Тем не менее, психологи продолжают оперировать именно исходным первичным разделением психики на познавательную, волевую и эмоциональную сферу. Рассмотрим познавательную ситуацию, например, в психологии восприятия. Как отмечает Б.Ф. Ломов, «когда изучается, например, восприятие, то обнаруживается, что в принципе невозможно создать условия, которые позволяли бы отпрепарировать его от памяти, мышления, эмоций и т.д.» [1984, с. 75].Если учесть также, что восприятие невозможно отпрепарировать и от действия [...], то становится очевидным, что, в отличие от философско-гносеологической категории восприятия как отражения целостного объекта, для выделения отдельного «психического» процесса восприятия никаких оснований не существует. Восприятие — это лишь аспект рассмотрения целостного соотношения субъекта со средой. Даже выделяемые различные «модальности» восприятия, такие как зрительные, слуховые и т.п. образы, оказываются лишь аспектом рассмотрения этого целостного соотношения, так как при решении испытуемым «зрительной перцептивной задачи» никаких оснований сомневаться в том, что он соотносится со средой и с помощью других анализаторов, не существует. Такая же путаница существует и в психологии памяти: то память представляется как одна из психических функций наряду с другими, такими как
восприятие, мышление, воля и т.п., то как некоторое свойство других функций, и тогда говорят об эмоциональной памяти, сенсорной памяти, моторной памяти и т.п.

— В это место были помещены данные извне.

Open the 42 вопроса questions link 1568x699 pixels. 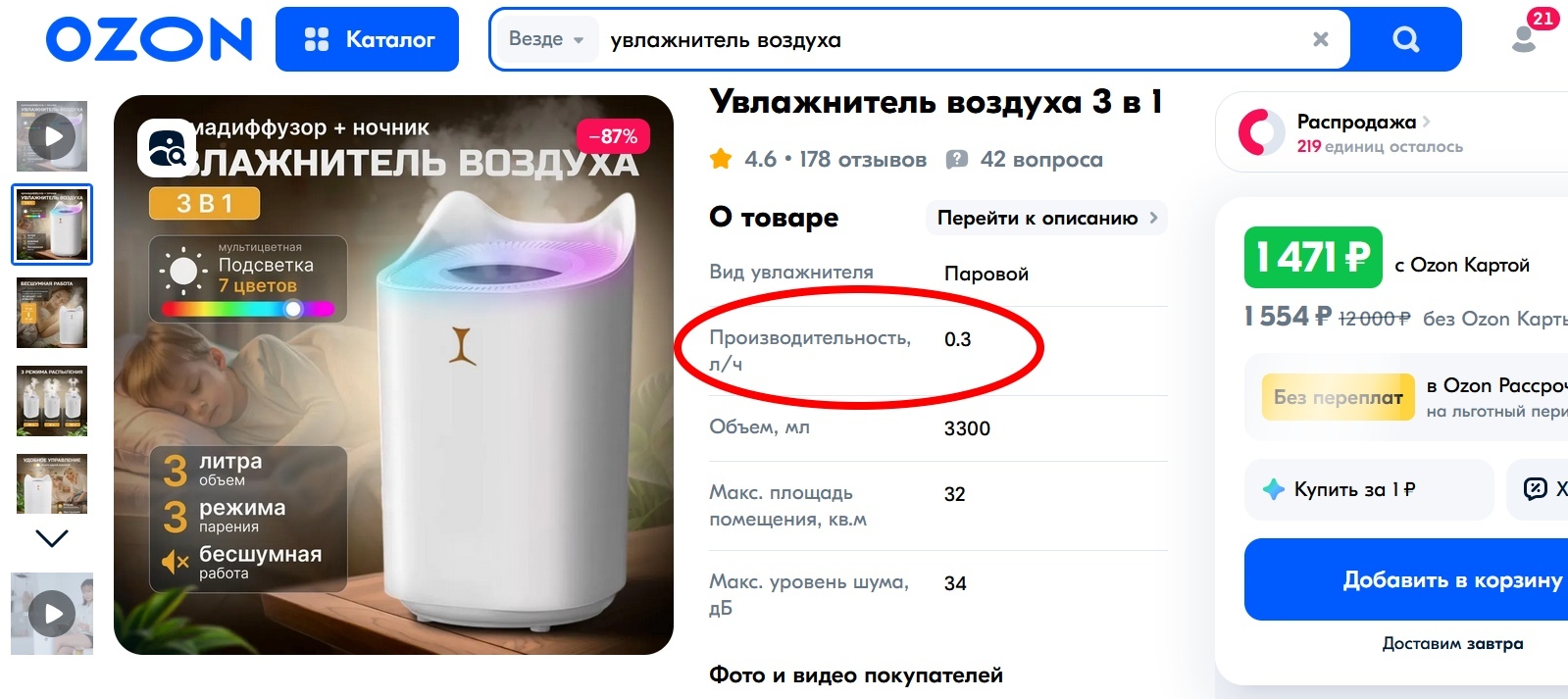(x=1025, y=159)
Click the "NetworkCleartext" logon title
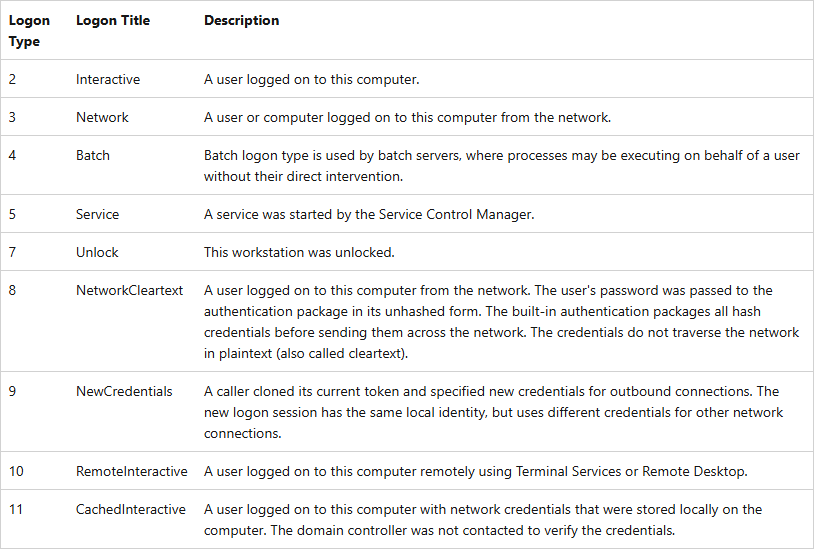 (130, 291)
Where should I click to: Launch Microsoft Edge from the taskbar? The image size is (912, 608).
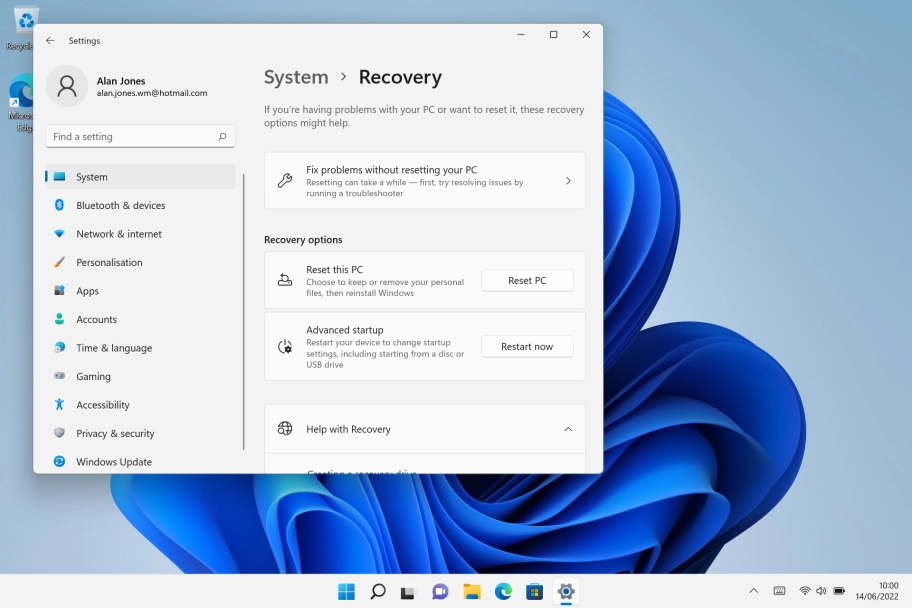[501, 591]
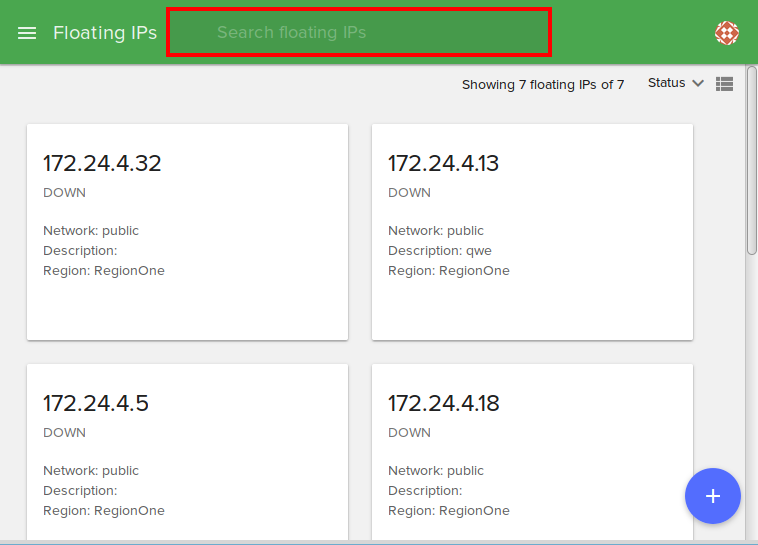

Не большую определенность в эти «процессы» вносит и психология деятельности. Эта психология, введя на место «процессов» иерархию «деятельность, действие, операция», по существу лишь заменила рассмотрение внешнего поведения с разных сторон на рассмотрение его с разного расстояния, сохранив при этом фактически и «процессы» в виде перцептивной, мнемической, интеллектуальной и т.п. деятельности.
Когнитивная психология в действительности лишь переименовала процессы, принимавшиеся в психологии восприятия, использовав кибернетическую терминологию, как это хорошо показано Б.М. Величковским [1982].
Не меньшая путаница наблюдается и в сфере «чувств». Как отмечает В.К.Вилюнас, «большую путаницу в психологию эмоций вносят терминологические расхождения. В какой-то мере они заложены уже в повседневном языке, позволяющем нам называть, например, страх — эмоцией, аффектом, чувством или даже ощущением, или объединять под общим названием чувства такие различные явления как боль и иронию, красоту и уверенность, прикосновение и справедливость» [1984, с. 5]. То же мы находим и у A.H-Леонтьева: «в пестром перечне мотивов можно обнаружить такие, как жизненные цели и идеалы, но также и такие, как раздражение электрическим током» [1975, с. 189]. Действительно, даже такое обычное явление как голод, может одновременно рассматриваться и как эмоция, и как мотивация, и как чувство, и как ощущение, и как потребность в пище.
Значение эмоций во всех сферах человеческой жизни признается первостепенным, и в настоящее время это психологическое понятие — эмоция, появившееся как обобщение различных чувств бытовой и первобытной психологии, употребляют также и социологи, и физиологи, и клиницисты, и т.д. Тем не менее, вопрос «Что такое эмоция?» до сих пор кочует из одной публикации в другую и не имеет однозначного ответа, также как и не существует общепринятой классификации эмоций. Как мы уже отмечали, все многообразие чувств Б.Спиноза свел к нескольким основным — желанию, удовольствию и неудовольствию, из комбинации которых и
выводится любовь и ненависть, надежда, страх, уверенность, отчаяние, веселость, подавленность, зависть, презрение, сомнение, самомнение. В других исторических условиях в основу классификации эмоций кроме удовольствия и неудовольствия закладывались еще возбуждение и успокоение, напряжение и разрешение [...] или «согласно военной науке... наступление (преодоление), оборона (защита, сохранение) и отступление (утрата ранее занимаемых позиций)» [Симонов 1981, с. 141].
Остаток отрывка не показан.